The 8-bit environment of ISO 2022 implicitly designates the G0 set into the left half and the G1 set into the right half of the ISO-8 encoding structure (see section "ISO 8-bit Structure"). Encoding scheme X''8100' has been defined to describe a G1 set in the right hand side of the ISO 8-bit encoding space when it is being used as a standalone portion of an EUC encoding. The single-shift controls, Single-shift 2 (SS2) and Single-shift 3 (SS3), are used for invoking the G2 and G3 sets into the right half of the 8-bit code. IBM EUC omits all the announcer, invocation, and designation sequences of ISO 2022.
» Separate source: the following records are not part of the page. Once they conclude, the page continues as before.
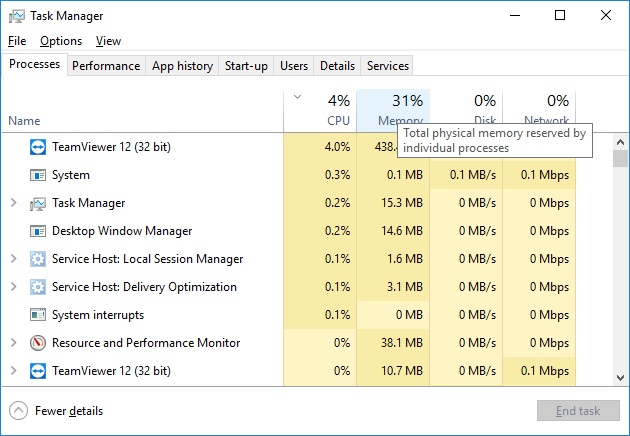630x436 pixels.
Task: Expand the Resource and Performance Monitor row
Action: [13, 343]
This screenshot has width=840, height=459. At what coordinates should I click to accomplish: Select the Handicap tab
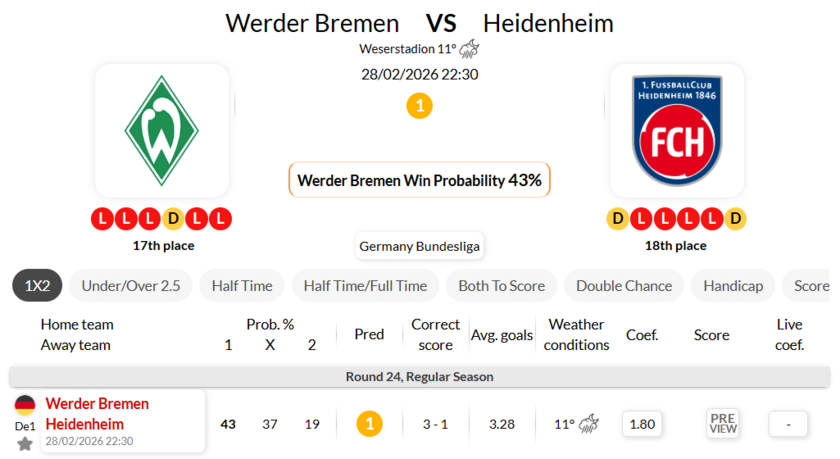point(733,286)
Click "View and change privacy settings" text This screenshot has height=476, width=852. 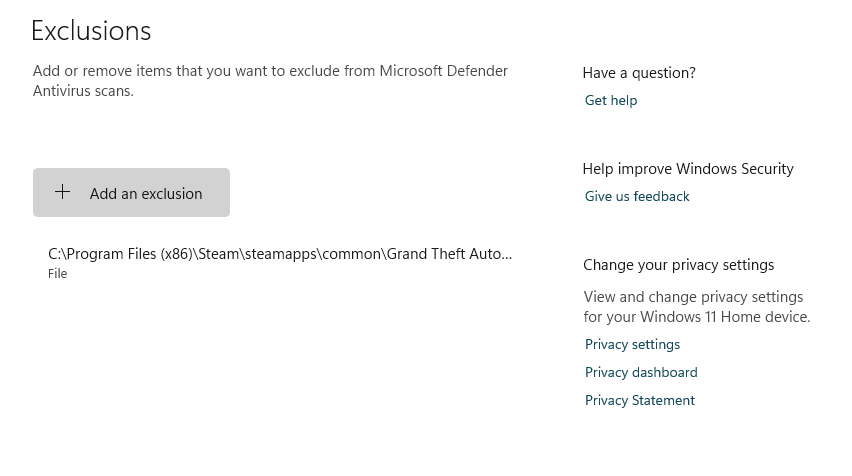click(x=693, y=297)
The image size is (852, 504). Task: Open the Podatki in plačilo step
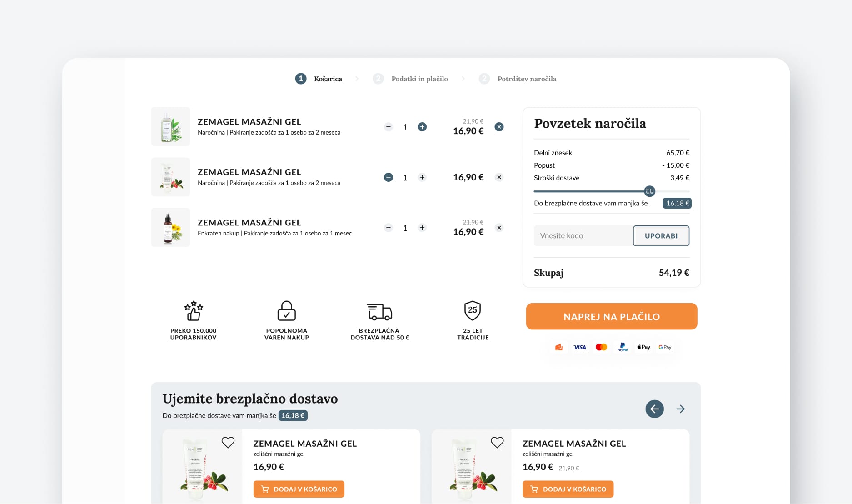419,79
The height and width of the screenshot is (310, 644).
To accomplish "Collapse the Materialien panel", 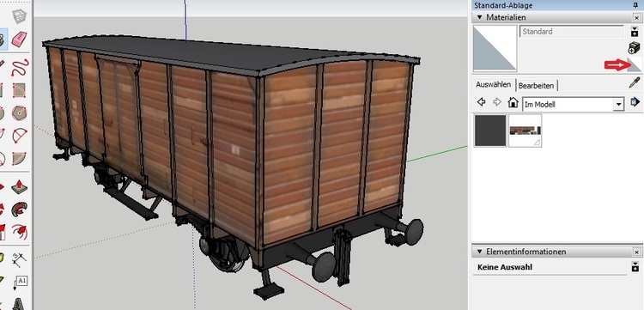I will 479,17.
The resultant complete coded graphic character sets are often called EUC_J (for use in Japan), EUC_K (for use in Korea), EUC_T (for use with Traditional Chinese), or EUC_S (for use with Simplified Chinese).
The EUC scheme combines up to four coded graphic character sets. The collection includes a basic character set (the G0 set of a national version of ISO 646), and one or more of the following coded graphic character sets:
- ISO 7/8 bit -- SBCS-EUC
- double-byte -- DBCS-EUC
- triple-byte -- TBCS-EUC.
The valid ranges of graphic character code points for each one of these sets when used in IBM EUC are given below:
-
Basic Character Set is the G0 set of a national version of ISO 646, and is implicitly designated and invoked into the code point range X'21' to X'7E' for graphic characters.
-
SBCS-EUC is a single-byte code page used with the code extension technique of IBM EUC. Each graphic character code point can be in the range X'A0' to X'FF' (called a 96-character G set in ISO 2022).
-
DBCS-EUC is a double-byte coded graphic character set, which is used with the code extension technique of IBM EUC. The valid set of graphic character code points of DBCS-EUC is shown in Figure 51. Any graphic character code point of DBCS-EUC meets the following criteria:
- Both bytes are in the range X'A0' to X'FF'
- Any two-byte pattern that includes a byte value outside the above range is invalid.
Figure 51. IBM-EUC Double Byte Code Structure
(ES = X'9200' standalone or as part of ES = X'4403')
-
TBCS-EUC is a triple-byte coded graphic character set, which is used with the code extension technique of IBM EUC. The valid set of graphic character code points of TBCS-EUC is shown in Figure 52. Any graphic character code point of TBCS-EUC meets the following criteria:
- All three bytes are in the range X'A0' to X'FF'
- Any three-byte pattern that includes a byte value outside the above range is invalid.
Any one of the SBCS-EUC, DBCS-EUC, or TBCS-EUC can be used as any of G1, G2, or G3 sets.
- Each code point invoked from G2 is preceded by an SS2 control that has been assigned X'8E' in C1.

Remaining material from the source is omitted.